The Supreme Court agreed Monday to decide the fate of President Barack Obama’s healthcare law, with an election-year ruling due by July on the U.S. healthcare system’s biggest overhaul in nearly 50 years.
The decision had been widely expected since late September, when the Obama administration asked the country’s highest court to uphold the centerpiece insurance provision and 26 states separately asked that the entire law be struck down.
The justices in a brief order agreed to hear the appeals. At the heart of the legal battle is whether Congress overstepped its powers by requiring all Americans to buy health insurance by 2014 or pay a penalty, a provision known as the individual mandate.
Legal experts and policy analysts said the healthcare vote may be close on the nine-member court, with five conservatives and four liberals. It could come down to moderate conservative Justice Anthony Kennedy, who often casts the decisive vote.
The law, aiming to provide more than 30 million uninsured Americans with medical coverage, has wide ramifications for company costs and for the health sector, affecting health insurers, drugmakers, device companies and hospitals.
A decision by July would bring the healthcare issue to the heart of the presidential election campaign. Polls show Americans are deeply divided over the overhaul, Obama’s signature domestic achievement.
A ruling striking down the law, months before the U.S. elections in November 2012 as Obama seeks another four-year term, would be a huge blow for him legally and politically.
A ruling upholding the law would vindicate Obama legally, but might make healthcare an even bigger political issue for the leading Republican presidential candidates, all of whom oppose it.
Also on Monday the administration, in the latest in a string of executive moves to sidestep a divided Congress, announced up to $1 billion for a program to support healthcare innovation to cut costs and improve care.
The high court could leave in place the entire law, it could strike down the individual insurance mandate or other provisions, it could invalidate the entire law or it could put off a ruling on the mandate until after it has taken effect.
A Supreme Court spokeswoman said oral arguments would take place in March. There will be a total of 5-1/2 hours of argument. The court would be expected to rule during its current session, which lasts through June.
WHITE HOUSE PLEASED
White House Communications Director Dan Pfeiffer said the administration was pleased the Supreme Court agreed to hear the case. “We know the Affordable Care Act is constitutional and are confident the Supreme Court will agree,” he said.
Those challenging the law also voiced optimism.
Karen Harned of the National Federation of Independent Business said: “We are confident in the strength of our case and hopeful that we will ultimately prevail. Our nation’s job-creators depend on a decision being reached before the harmful effects of this new law become irreversible.”
Florida Attorney General Pam Bondi, whose state is leading the challenge to the law, said: “We are hopeful that by June 2012 we will have a decision that protects Americans’ and individuals’ liberties and limits the federal government’s power.”
BernsteinResearch, which provides investment analysis, predicted the most likely outcomes were the law being upheld or a decision being delayed until 2015.

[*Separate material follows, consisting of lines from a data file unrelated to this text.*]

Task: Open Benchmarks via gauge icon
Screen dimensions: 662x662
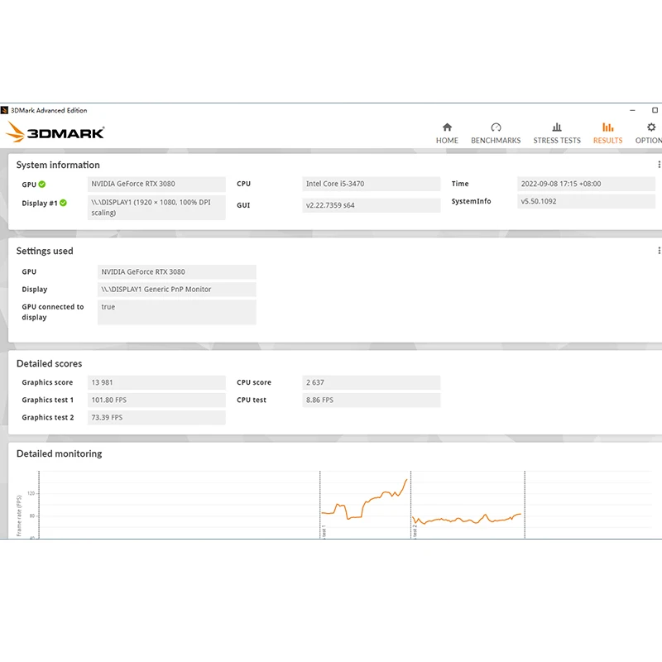Action: point(496,127)
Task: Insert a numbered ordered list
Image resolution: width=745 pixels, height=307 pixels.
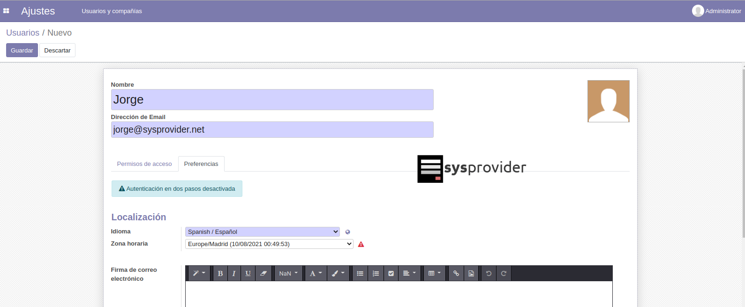Action: 376,273
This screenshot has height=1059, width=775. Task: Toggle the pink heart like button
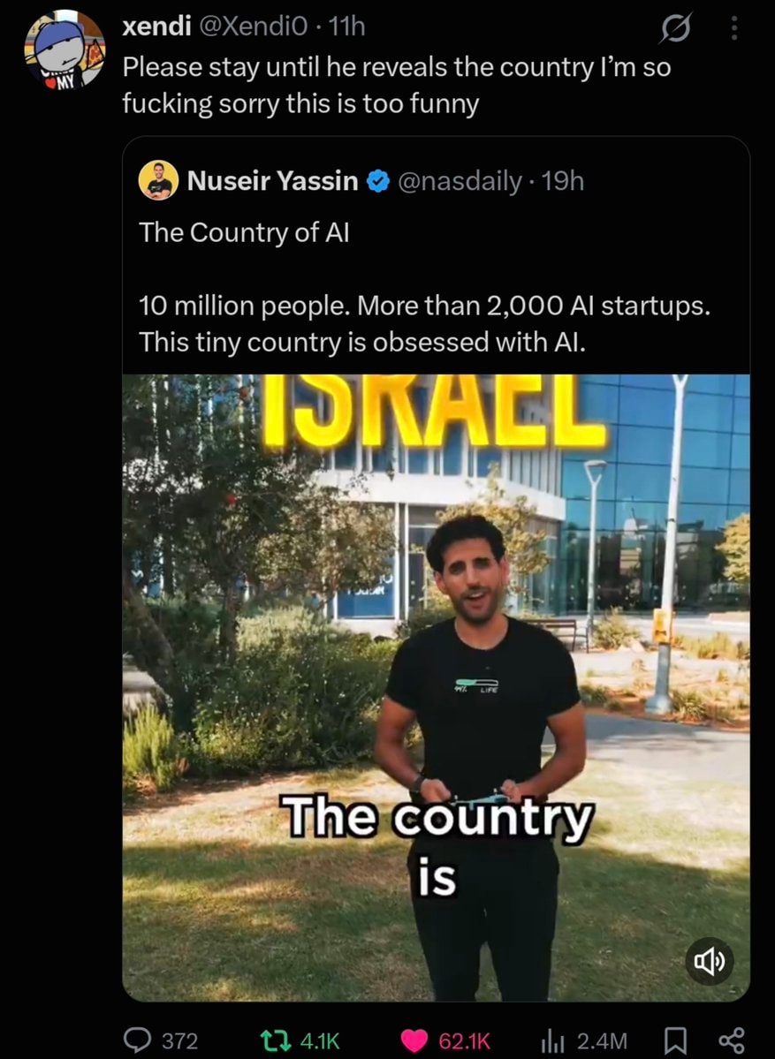[x=414, y=1040]
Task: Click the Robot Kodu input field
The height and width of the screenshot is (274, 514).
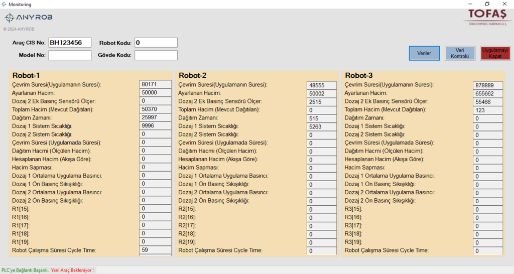Action: (156, 43)
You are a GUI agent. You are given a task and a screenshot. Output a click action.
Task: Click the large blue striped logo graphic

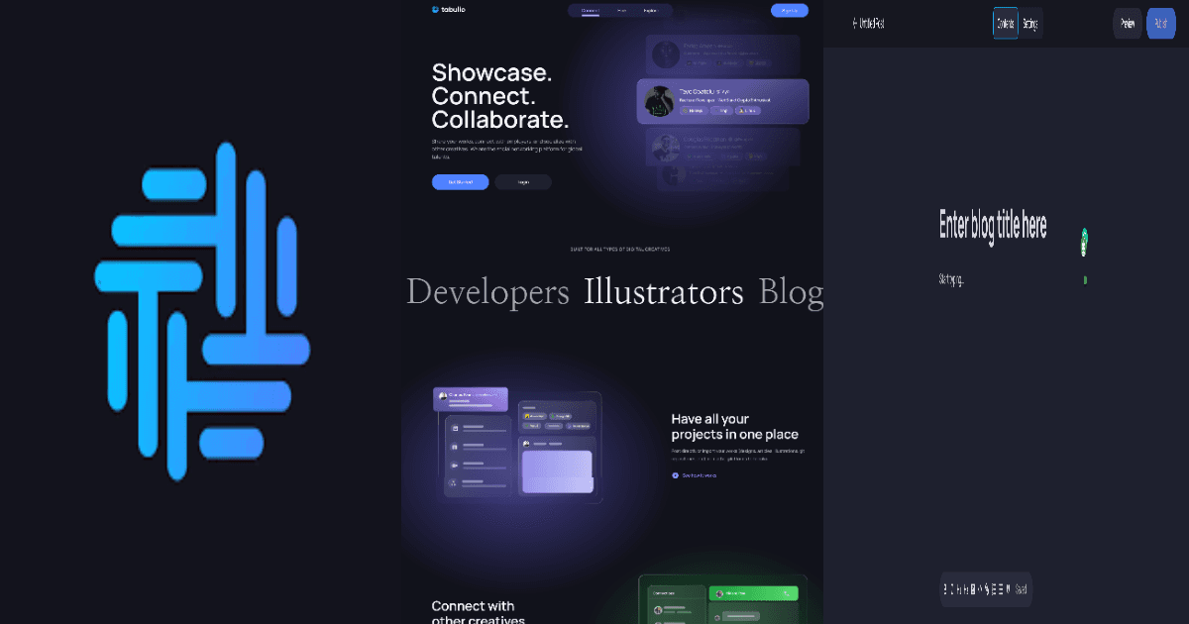pyautogui.click(x=202, y=311)
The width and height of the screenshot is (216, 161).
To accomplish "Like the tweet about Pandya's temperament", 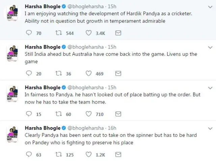I will pyautogui.click(x=89, y=33).
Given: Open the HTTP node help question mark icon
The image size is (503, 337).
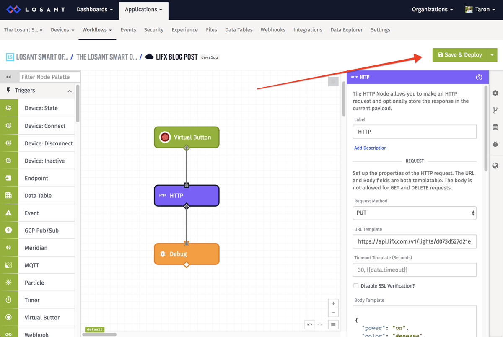Looking at the screenshot, I should click(479, 77).
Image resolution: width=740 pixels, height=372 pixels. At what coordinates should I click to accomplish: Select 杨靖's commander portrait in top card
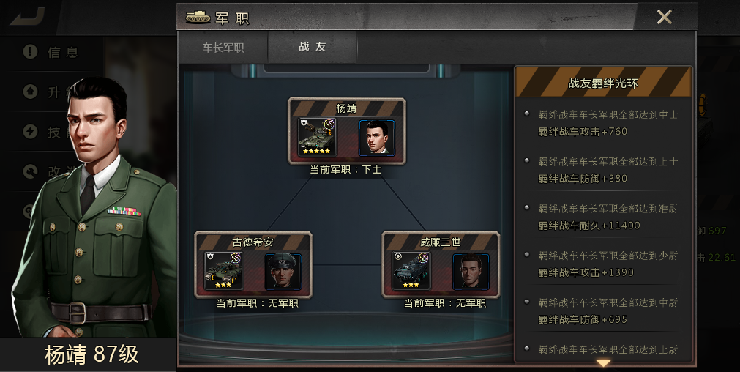pos(377,138)
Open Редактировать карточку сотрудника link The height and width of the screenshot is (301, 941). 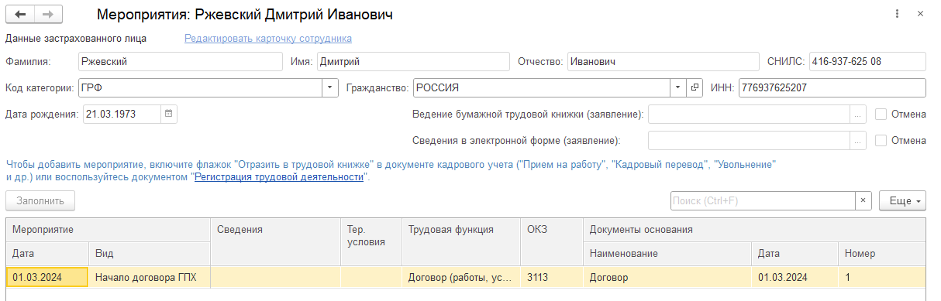click(x=268, y=38)
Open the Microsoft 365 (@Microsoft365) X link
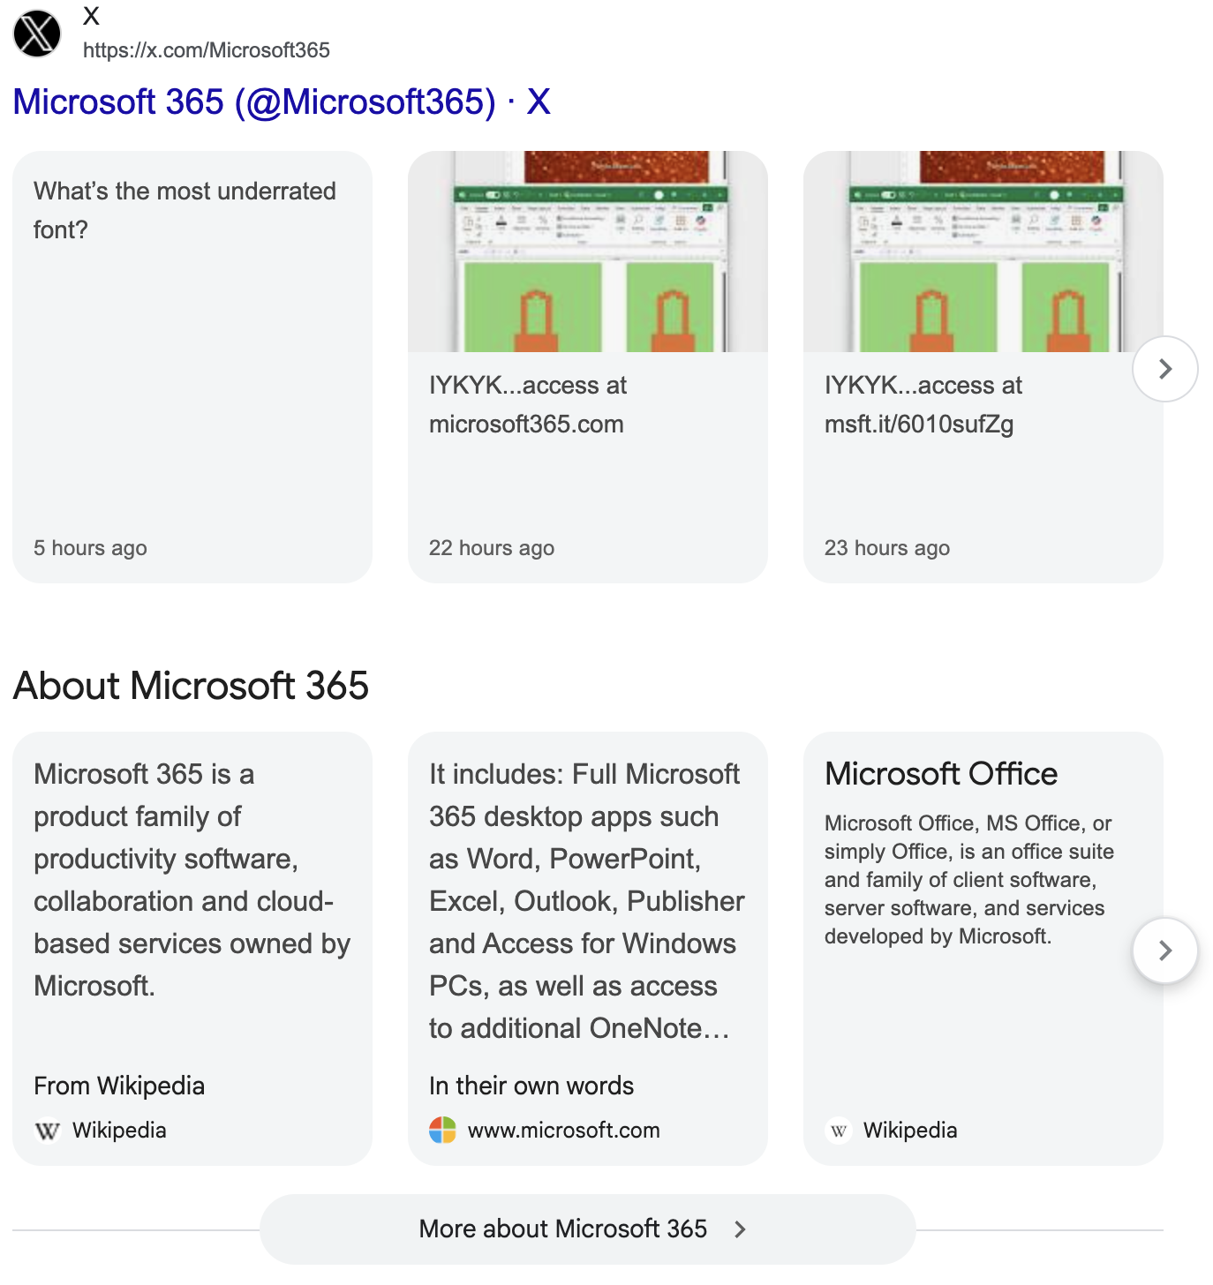1213x1285 pixels. point(282,102)
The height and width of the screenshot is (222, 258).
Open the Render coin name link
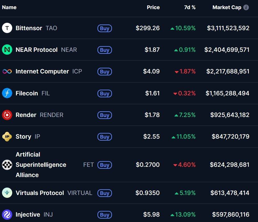pyautogui.click(x=26, y=115)
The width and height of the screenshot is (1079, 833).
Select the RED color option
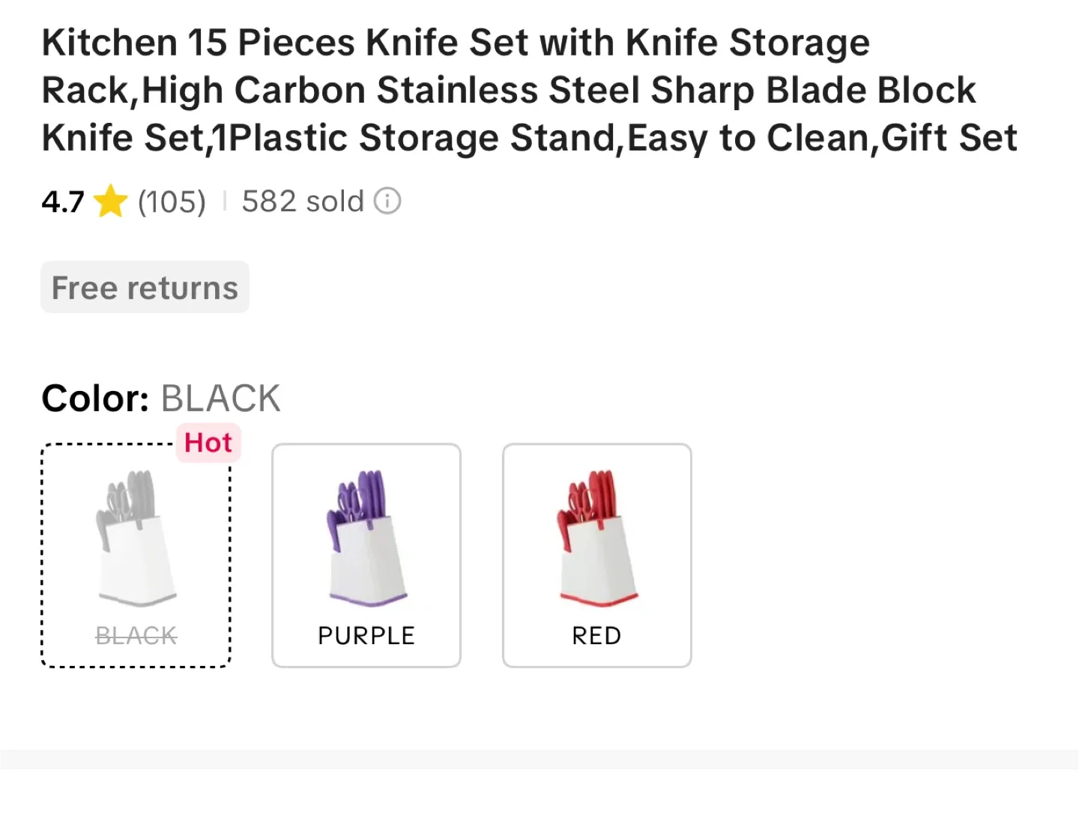(596, 554)
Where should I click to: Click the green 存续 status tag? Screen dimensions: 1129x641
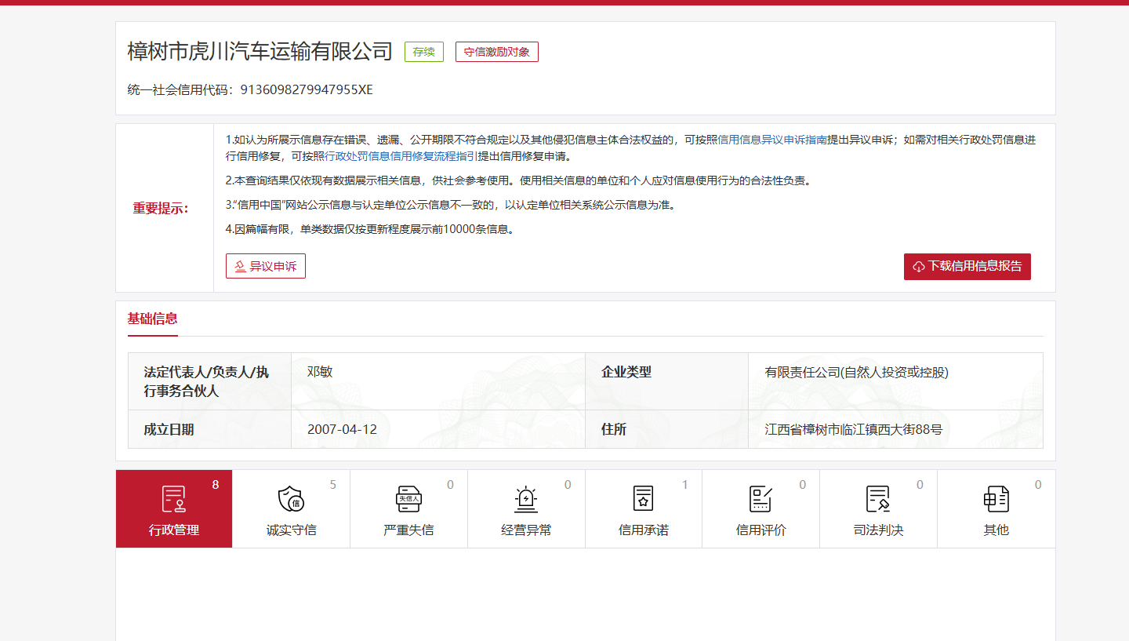point(424,53)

Paul Heldman, senior analyst at Potomac Research Group, which provides Washington policy research for the investment community, said he still leaned toward the view that the law’s requirement that individuals buy insurance will be upheld.
“We continue to have a high level of conviction that the Supreme Court will leave much of the health reform law standing, even if finds unconstitutional the requirement that individuals buy coverage,” he wrote in a recent note.
After Obama signed the law in March 2010 following a bruising political fight in Congress, the legal battle began, with challenges by more than half of the states and others. The Supreme Court has long been expected to have final say on the law’s constitutionality.
The administration has said other landmark laws, such as the Social Security Act, the Civil Rights Act and the Voting Rights Act, faced similar legal challenges that all failed.
The Obama administration in its appeal to the Supreme Court argued that Congress could adopt the insurance purchase requirement under its powers in the Constitution to regulate interstate commerce.
The 26 states argued that Congress exceeded its powers and that all of the law should be struck down. The group representing independent business took the same position as the states.
The states also challenged the expansion of Medicaid, a federal-state partnership that provides healthcare to poor Americans, on the grounds Congress unconstitutionally forced the expansion on the states by threatening to withhold funds.
The dispute reached the Supreme Court after conflicting rulings by U.S. appeals courts.
Appeals courts in Cincinnati and Washington, D.C., upheld the individual mandate. An appeals court in Atlanta struck it down, but refused to invalidate the rest of the law. An appeals court in Virginia ruled the mandate could not be decided until 2015, when the penalties for not having insurance are imposed.
The Supreme Court cases are National Federation of Independent Business v. Sebelius, No. 11-393; U.S. Department of Health and Human Services v. Florida, No. 11-398; and Florida v. Department of Health and Human Services, No. 11-400.